Table 2: Experiment 2 (Plate incorporation assay 10 % S9)

+/- S9 Mix	Concentration (µg/plate)	Mean number of colonies/plate
		Base-pair Substitution Type		Frameshift Type
		TA100	TA1535	WP2uvrA	TA98	TA1537
-	PC DMSO 5 10 25 50 100 164	922 131 131 120 154 n 26 s 5 m a NP MC	843 10 11 12 16 7 n 7 s a NP MC	1516 19 24 18 11 9 1 n 0 a NP	1252 23 16 20 19 15 6 n 2 s NP	870 7 10 5 3 n 4 m 0 a 0 a NP
+	PC DMSO 5 10 25 50 100 164	1155 109 114 119 155 127 n 48 s e NP MC	136 13 17 13 11 10 n 4 s e NP MC	483 36 32 28 20 24 12 n 0 e NP	556 32 22 37 29 23 23 4 n NP	499 12 9 11 18 n 8 s 4 m a NP MC

Mean number of revertant colonies/3 replicate plates

PC = Positive control

MC = Microcolonies

NP = No precipitate

a = Bacterial background lawn absent

e = Bacterial background lawn extremely reduced

m = Bacterial background lawn moderately reduced

n = Normal bacterial background lawn

s = Bacterial background lawn slightly reduced

Applicant's summary and conclusion

Conclusions:

Under the conditions of this study, it is concluded that the test material is not mutagenic in the Salmonella typhimurium and Escherichia coli reverse mutation assay.

Executive summary:

The potential of the test material to cause mutagenic effects in bacteria was assessed in accordance with the standardised guidelines OECD 471 and EU Method B.13/14 under GLP conditions.

The test material was tested in the Salmonella typhimurium reverse mutation assay with four histidine-requiring strains of Salmonella typhimurium (TA1535, TA1537, TA98 and TA100) and in the Escherichia coli reverse mutation assay with a tryptophan-requiring strain of Escherichia coli (WP2uvrA). The test was performed in two independent experiments in the presence and absence of S9-mix (rat liver S9-mix induced by Aroclor 1254).

In the dose range finding test, the test material was tested up to concentrations of 5000 μg/plate in the absence and presence of S9-mix in the strains TA100 and WP2uvrA. The test material did not precipitate on the plates at this dose level. Cytotoxicity, as evidenced by a decrease in the number of revertants and/or reduction of the bacterial background lawn was observed in TA100 (absence and presence of S9-mix) and WP2uvrA (absence of S9-mix). Due to the colour of the test material the number of revertants and bacterial background lawn could not be determined at dose levels of 512 to 5000 μg/plate. Results were reported as part of the first mutation assay.

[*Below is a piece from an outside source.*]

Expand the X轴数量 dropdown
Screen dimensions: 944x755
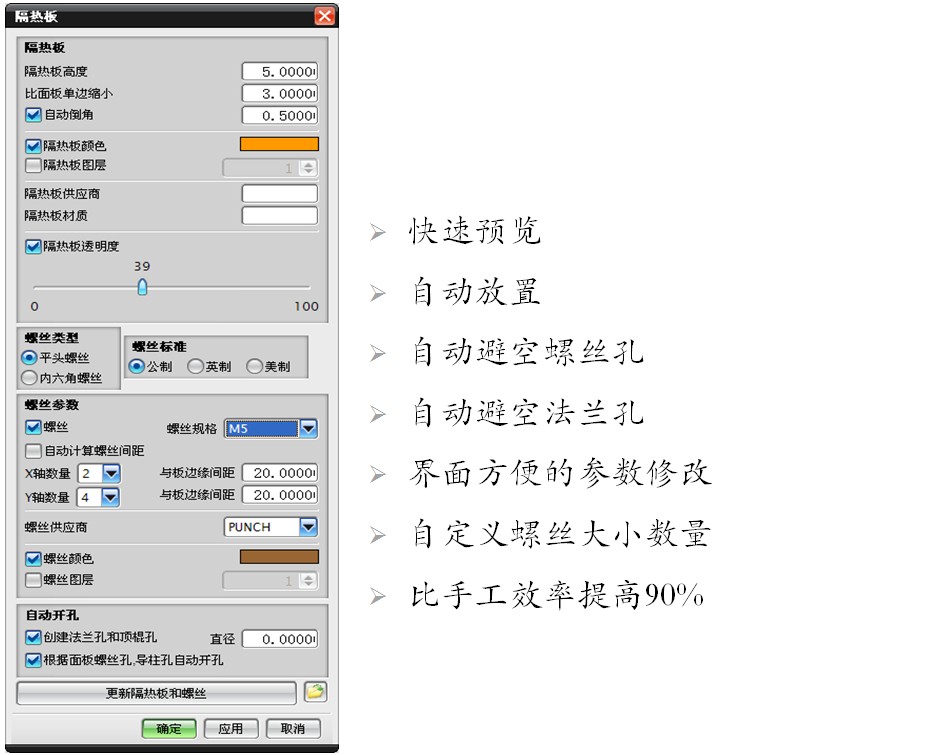coord(110,473)
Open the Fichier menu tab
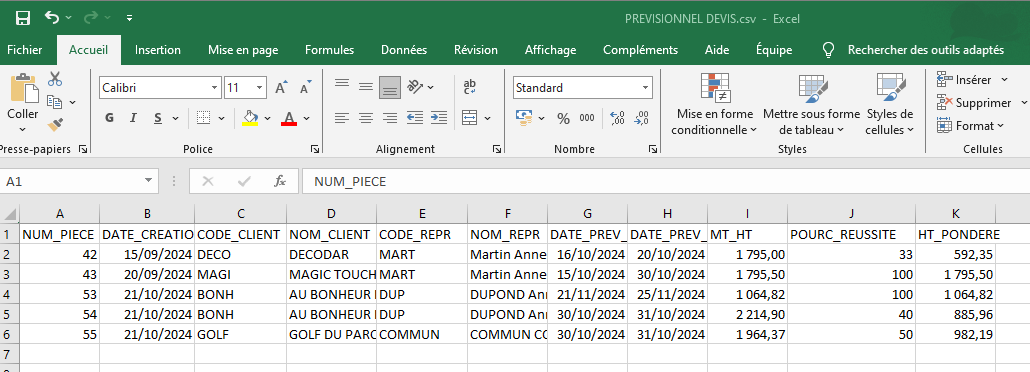The image size is (1030, 372). pyautogui.click(x=24, y=50)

Based on the results of the dose range finding test, the test material was tested in the first mutation assay at a concentration range of 0.55 to 164 μg/plate in the absence and presence of 5 % (v/v) S9-mix in the tester strains TA1535, TA1537 and TA98. Cytotoxicity was observed in all three tester strains in the absence and presence of S9-mix.

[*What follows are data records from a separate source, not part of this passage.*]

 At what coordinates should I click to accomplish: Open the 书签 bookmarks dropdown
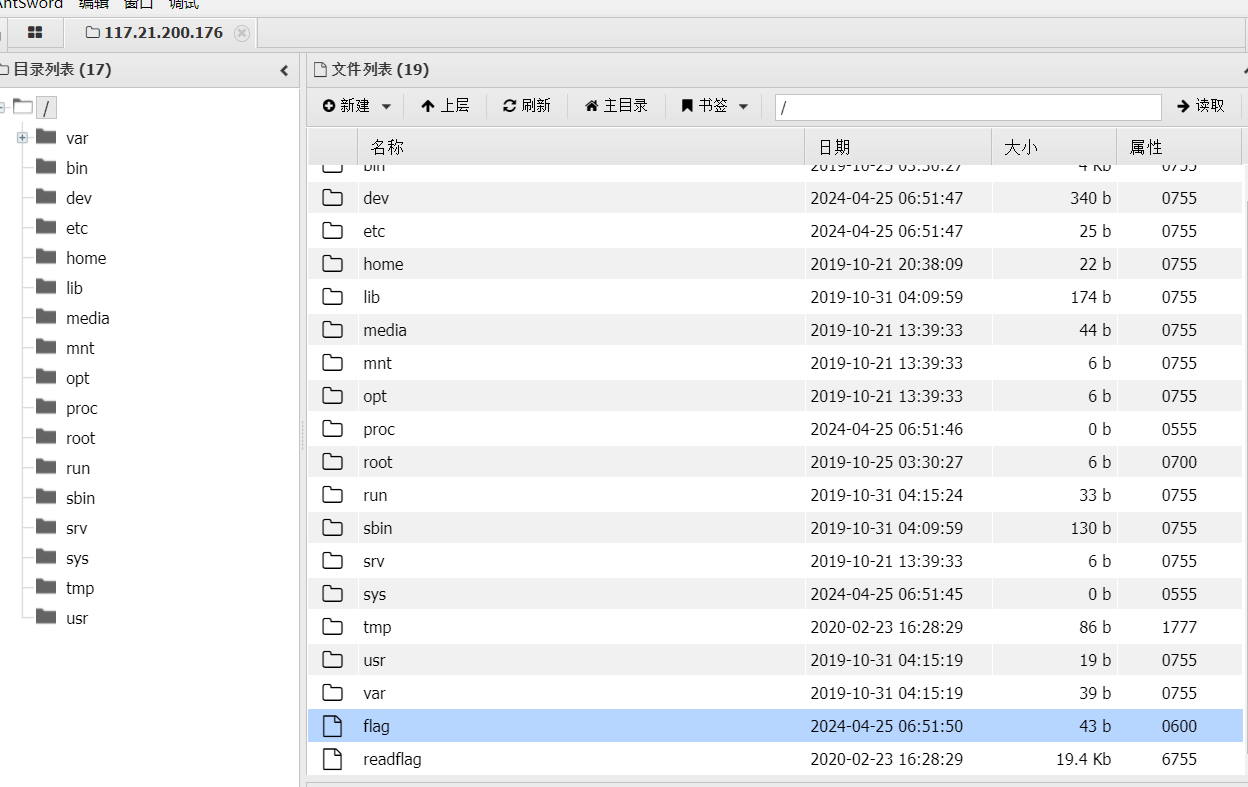pyautogui.click(x=714, y=106)
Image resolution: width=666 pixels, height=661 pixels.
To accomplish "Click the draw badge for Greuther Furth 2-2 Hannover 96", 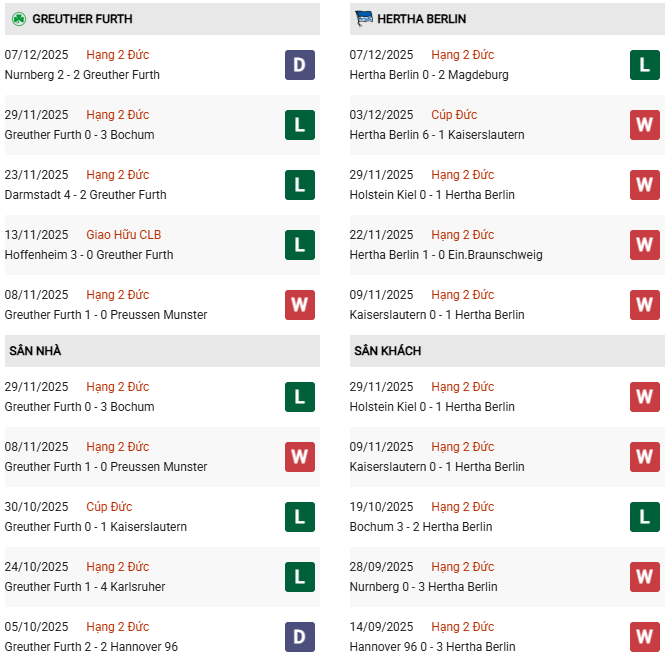I will pyautogui.click(x=300, y=637).
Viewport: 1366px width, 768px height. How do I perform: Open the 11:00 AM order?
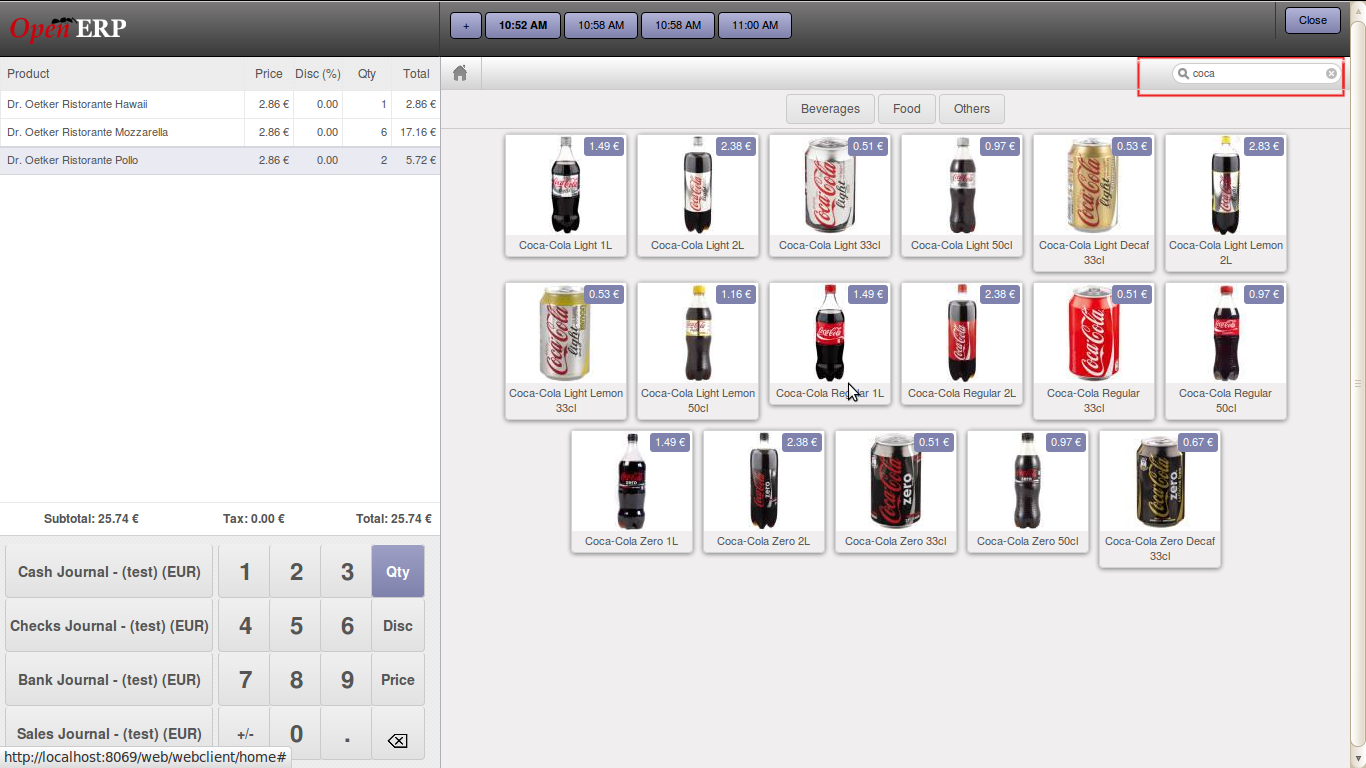click(754, 24)
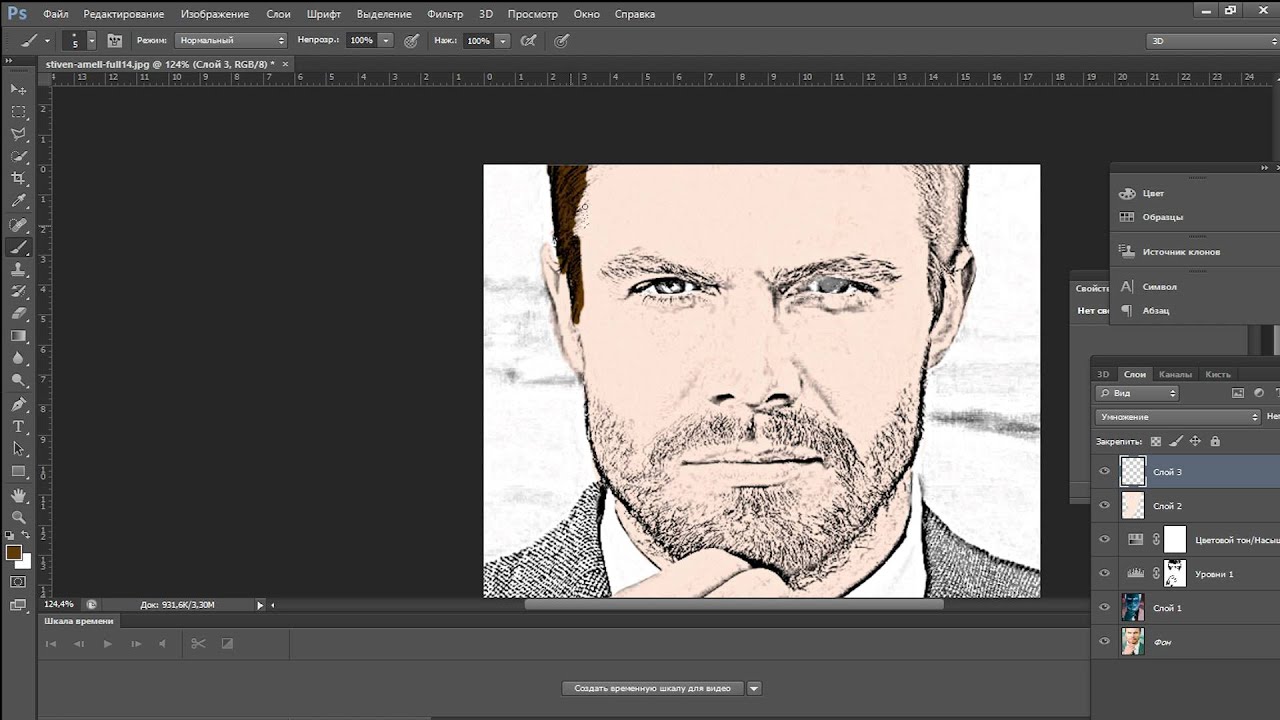This screenshot has width=1280, height=720.
Task: Select the Hand tool
Action: click(18, 495)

In a follow-up experiment of the assay with additional parameters, the test material was tested at a concentration range of 5 to 164 μg/plate in the absence and presence of 10 % (v/v) S9-mix in all strains. Cytotoxicity was observed in all tester strains in the absence and presence of S9-mix.

The test material did not induce a significant dose-related increase in the number of revertant (His+) colonies in each of the four tester strains TA1535, TA1537, TA98 and TA100 and in the number of revertant (Trp+) colonies in the tester strain WP2uvrA both in the absence and presence of S9-metabolic activation. These results were confirmed in a follow-up experiment. The negative and strain-specific positive control values were within the laboratory historical control data ranges indicating that the test conditions were adequate and that the metabolic activation system functioned properly.

Under the conditions of this study, it is concluded that the test material is not mutagenic in the Salmonella typhimurium and Escherichia coli reverse mutation assay.